Will Takaichi usher in a more equal society? Some 13 Asian nations from Pakistan to the Philippines have had female leaders but nearly all rank low on global gender indices. Apart from Taiwan’s Tsai Ing-wen, the remaining dozen are dynasts propelled by the deaths of famous fathers or husbands, not gender-equality agendas. Few advanced women’s causes. Takaichi, by contrast, triumphed in a bruising intra-party contest against four men.

But any expectations of a new feminist wave in Japan will be misplaced. Takaichi’s 18-member cabinet has only two other women, partly reflecting Japan’s dire parliamentary skew—16 percent female representation versus 27 percent globally. The new PM is “someone who expresses ‘old man’ opinions from a woman’s mouth and makes them happy,” Mieko Nakabayashi, professor at Waseda University, told Bloomberg. Among those opinions is an aversion to work-life balance and an opposition to married couples having separate surnames for fear that family values will fray. Many, including Sylvia Lim, chairperson of Singapore’s Workers’ Party, feel that saddling women with the task of achieving equality is itself a gendered expectation. 

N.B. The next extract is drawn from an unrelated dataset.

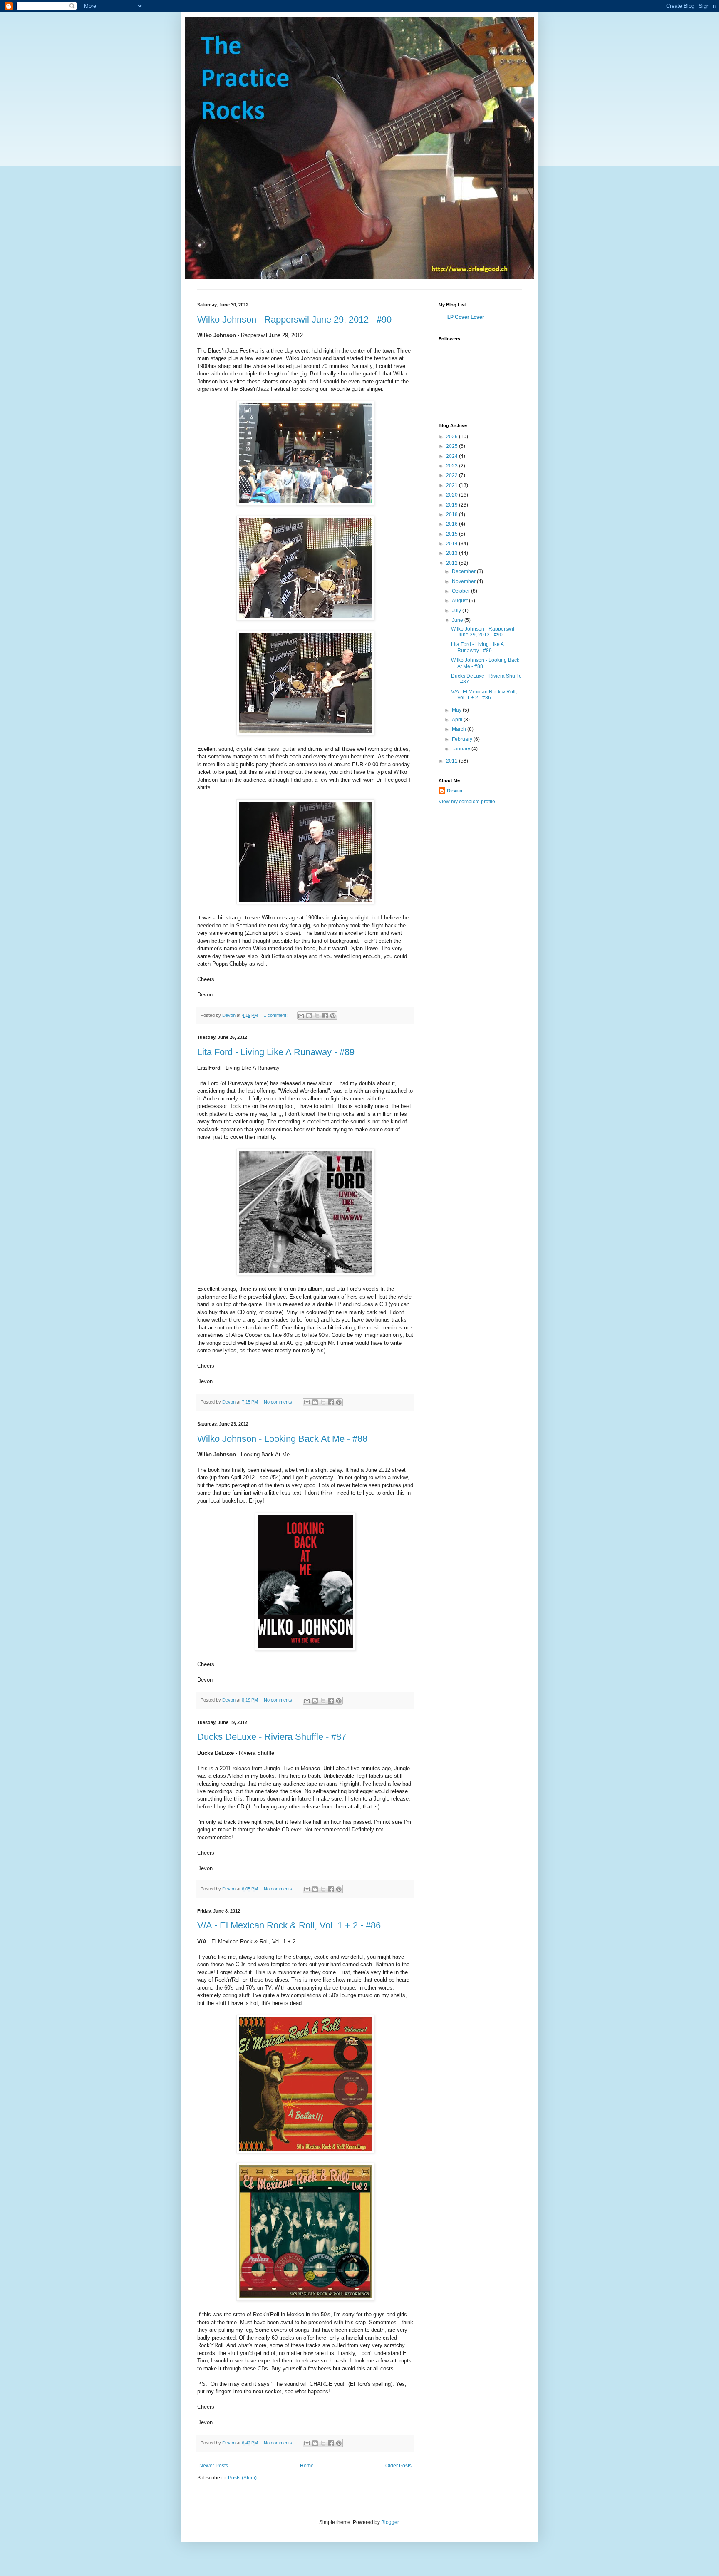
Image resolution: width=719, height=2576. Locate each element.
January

Progressives have other concerns too. Takaichi is an arch-conservative who has downplayed Japan’s second world war crimes, and repeatedly, defiantly visited the Yasukuni Shrine, which honours Japan’s war dead, including convicted criminals. Previous visits from Japanese leaders have angered China and South Korea, both of whom suffered unspeakable horrors under the occupation. Takaichi opposes same-sex marriages and makes unverified claims to inflame support amongst anti-immigrant groups, mostly young men. The LDP’s coalition with the liberal Komeito party fractured partly because of these reasons; its new partner, the Japan Innovation Party, is more ideologically aligned. For now, it seems the progressives’ solace is in style sans substance: a woman with a love for heavy-metal, a passion for drums, and a fondness for motorbikes sits atop an orthodox society.